WORK TASK: Below are some records. Quote exactly the lines from the one that contains "Image resolution: width=1000" through the last, both included, and leave out the pictures.

* * *

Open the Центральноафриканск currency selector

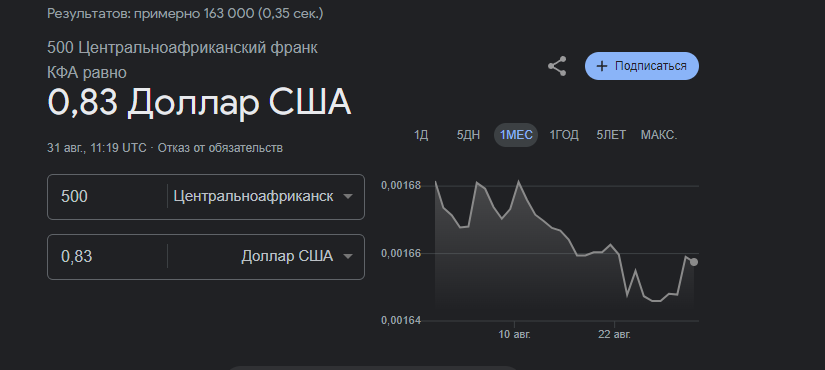(263, 196)
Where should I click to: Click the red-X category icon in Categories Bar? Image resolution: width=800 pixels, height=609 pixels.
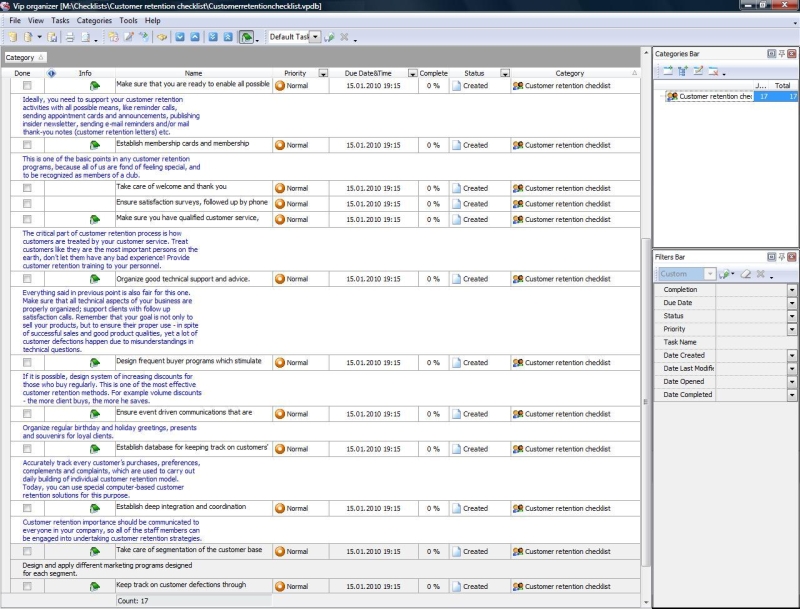714,71
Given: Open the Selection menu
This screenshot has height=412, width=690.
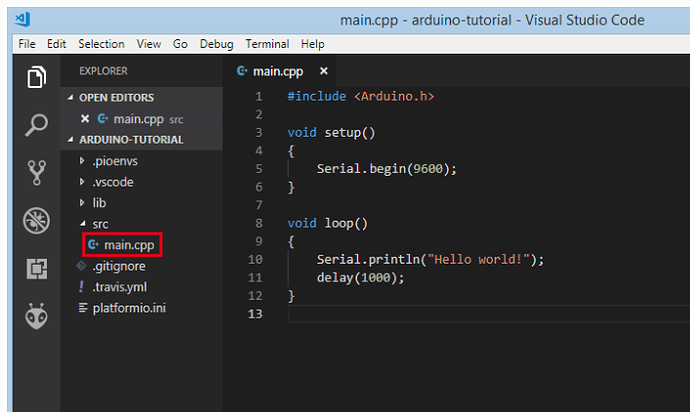Looking at the screenshot, I should pos(101,44).
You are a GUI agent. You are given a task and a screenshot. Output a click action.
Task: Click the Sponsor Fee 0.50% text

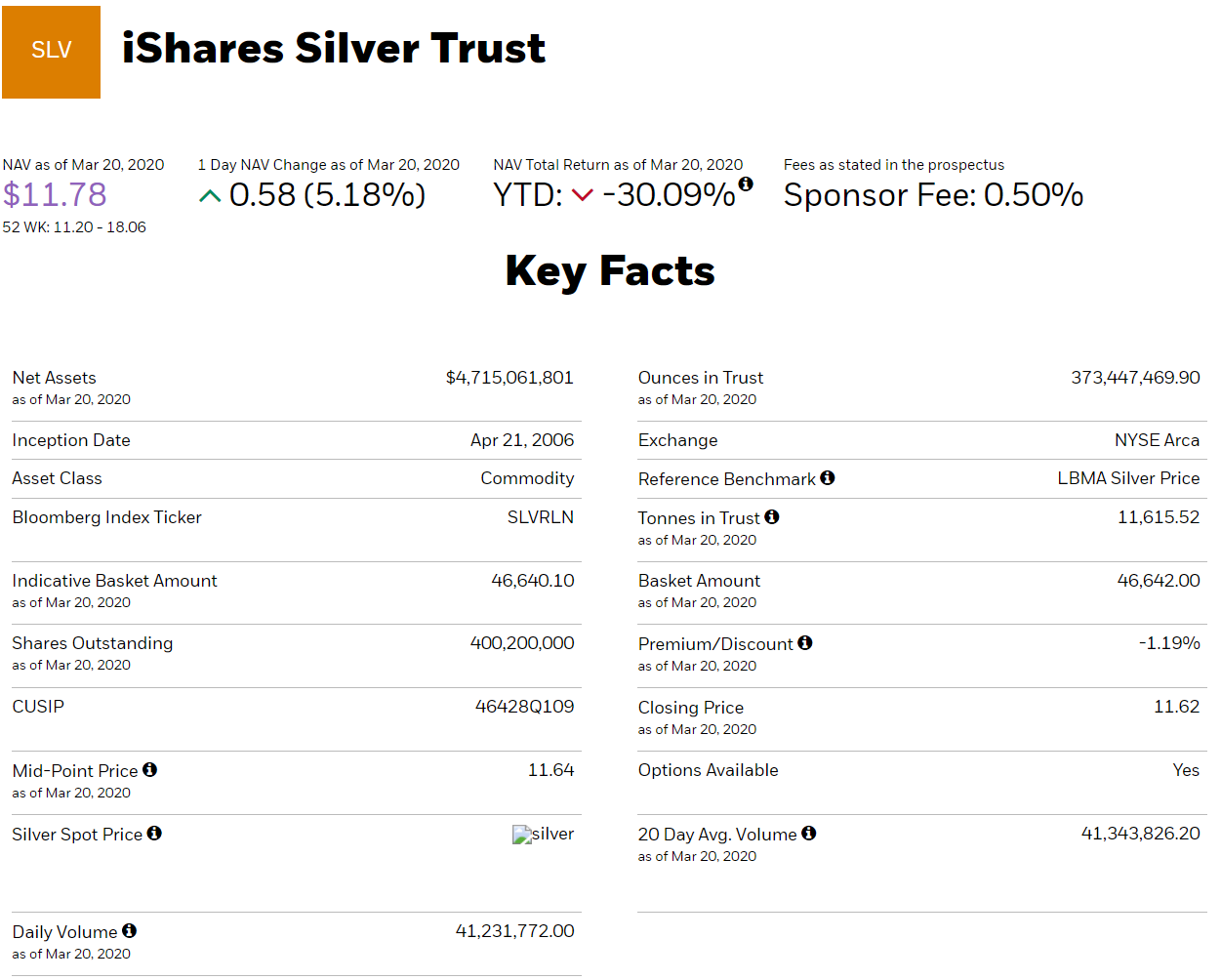click(934, 195)
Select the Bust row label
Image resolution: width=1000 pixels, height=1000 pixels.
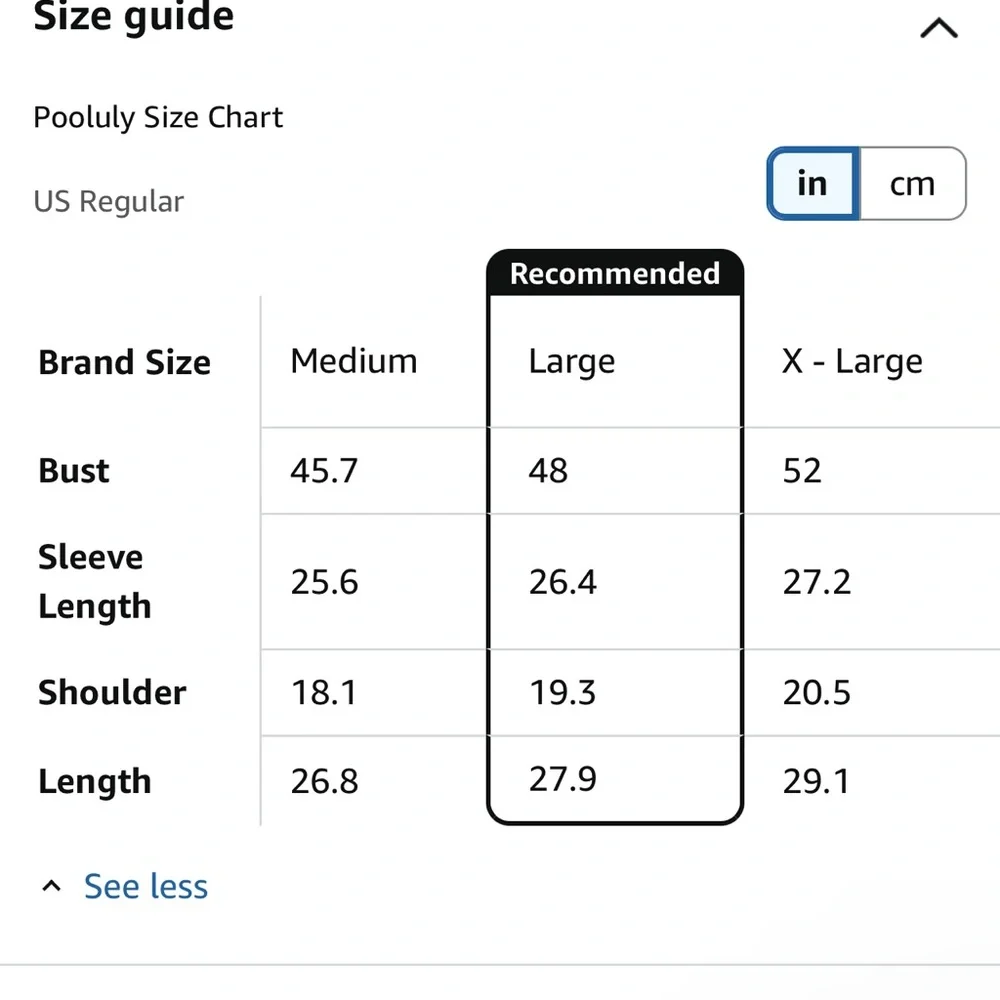pos(73,470)
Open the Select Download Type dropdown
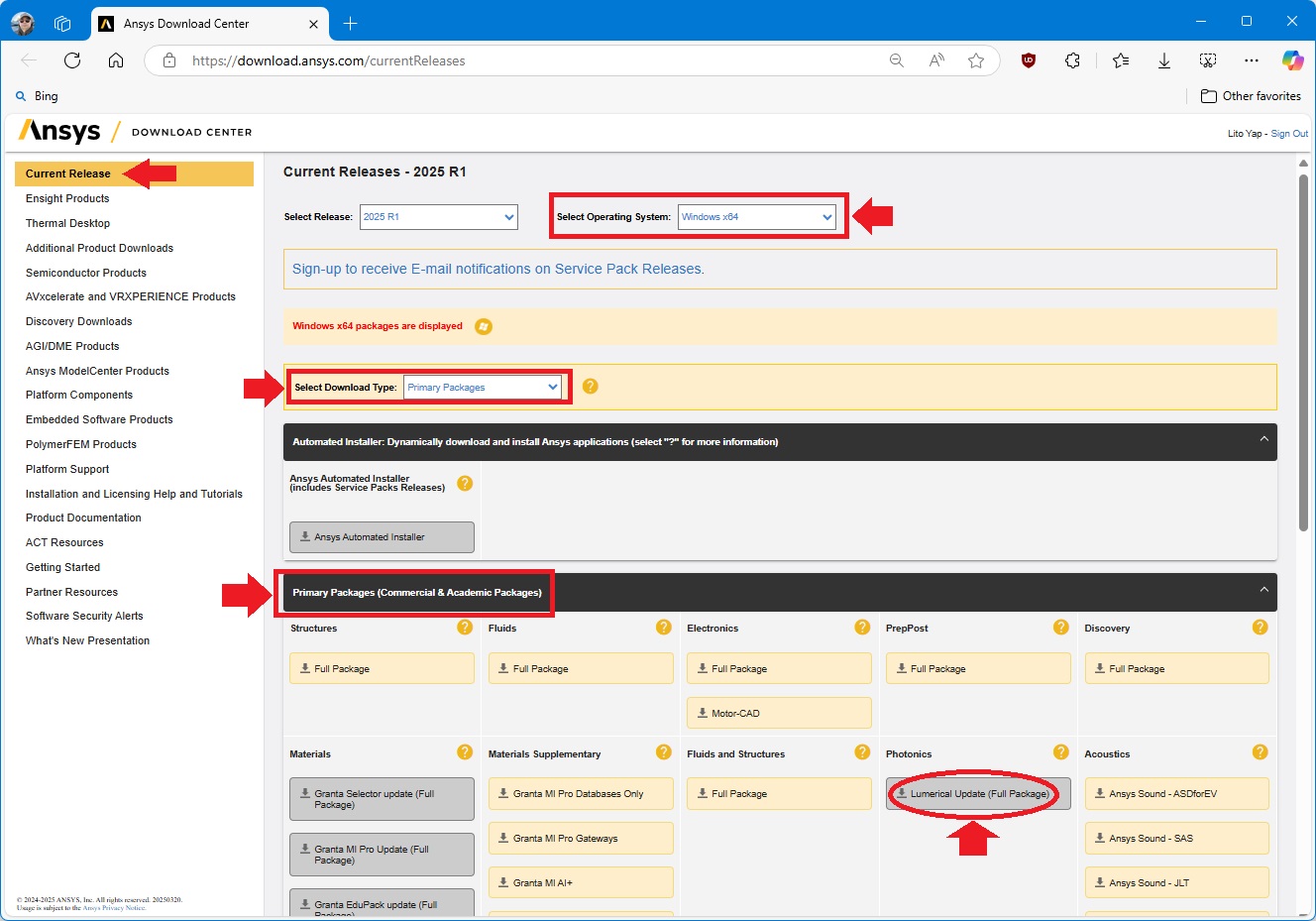This screenshot has width=1316, height=921. (483, 387)
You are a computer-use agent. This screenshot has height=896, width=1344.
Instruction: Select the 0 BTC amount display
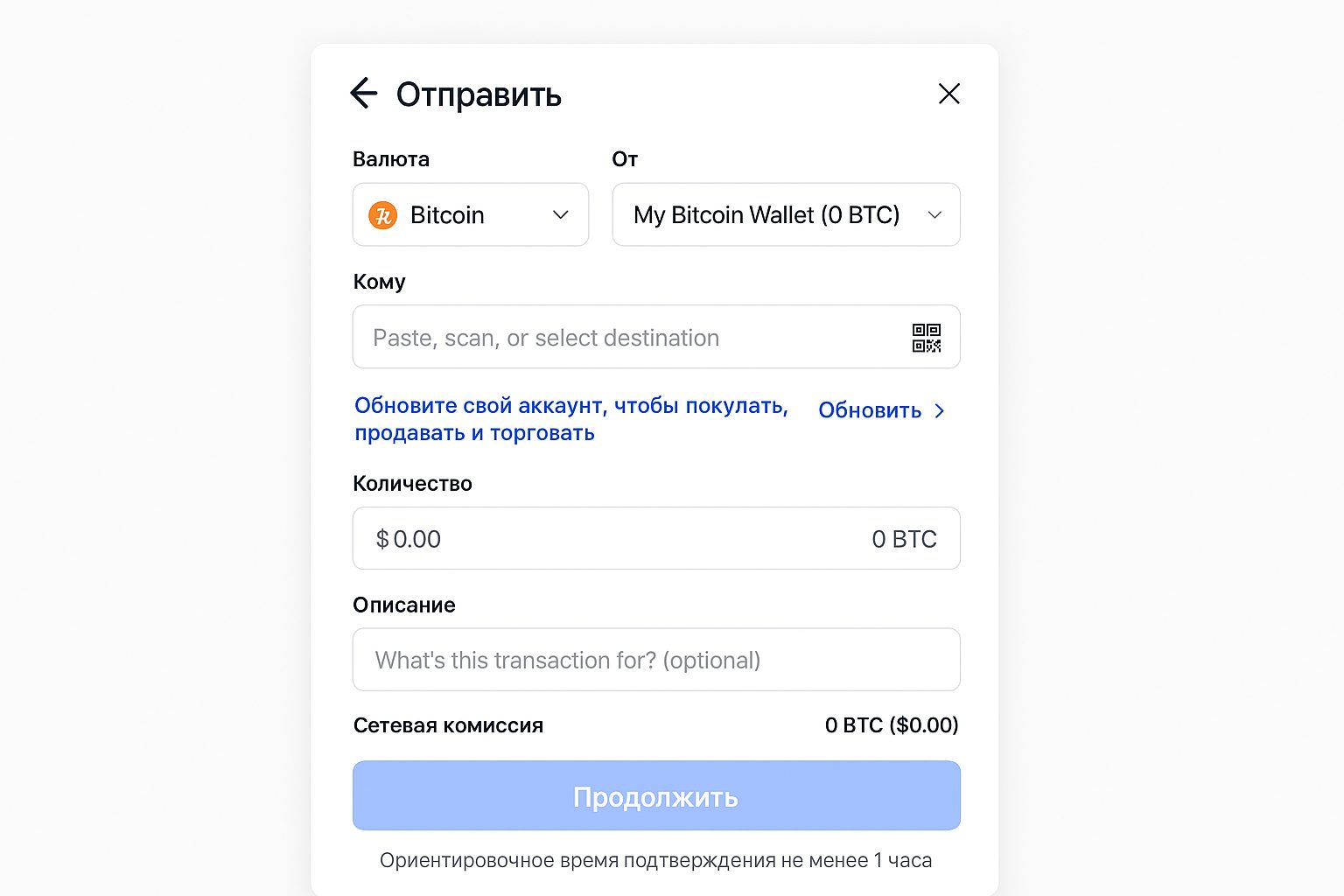904,538
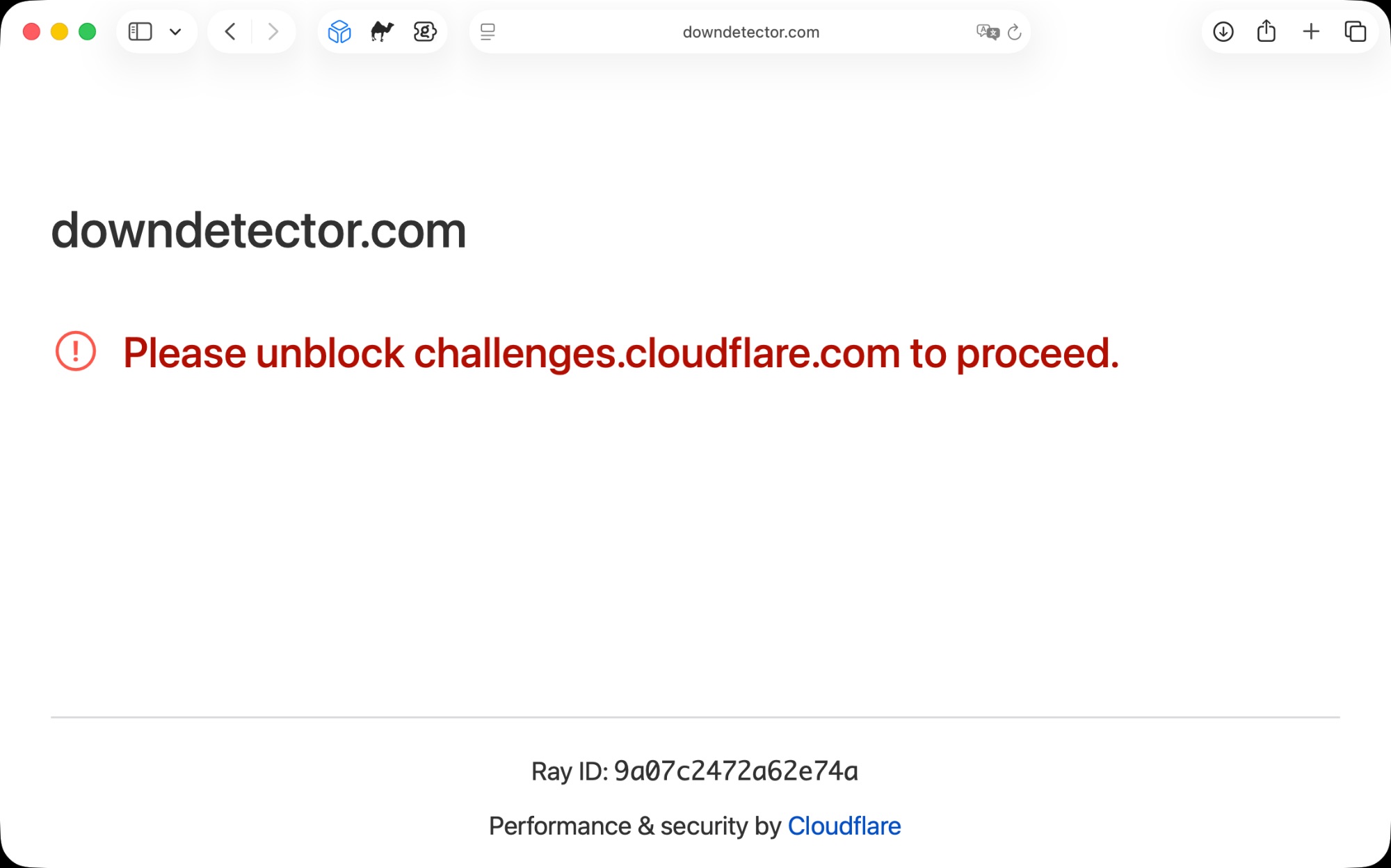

* * *

ANSWER SECTION:
Image resolution: width=1000 pixels, height=1000 pixels.
pos(73,470)
Open the Select Download Type dropdown
This screenshot has width=1316, height=921. (483, 387)
You are a computer-use agent. This screenshot has height=896, width=1344.
Instruction: Select the 0 BTC amount display
904,538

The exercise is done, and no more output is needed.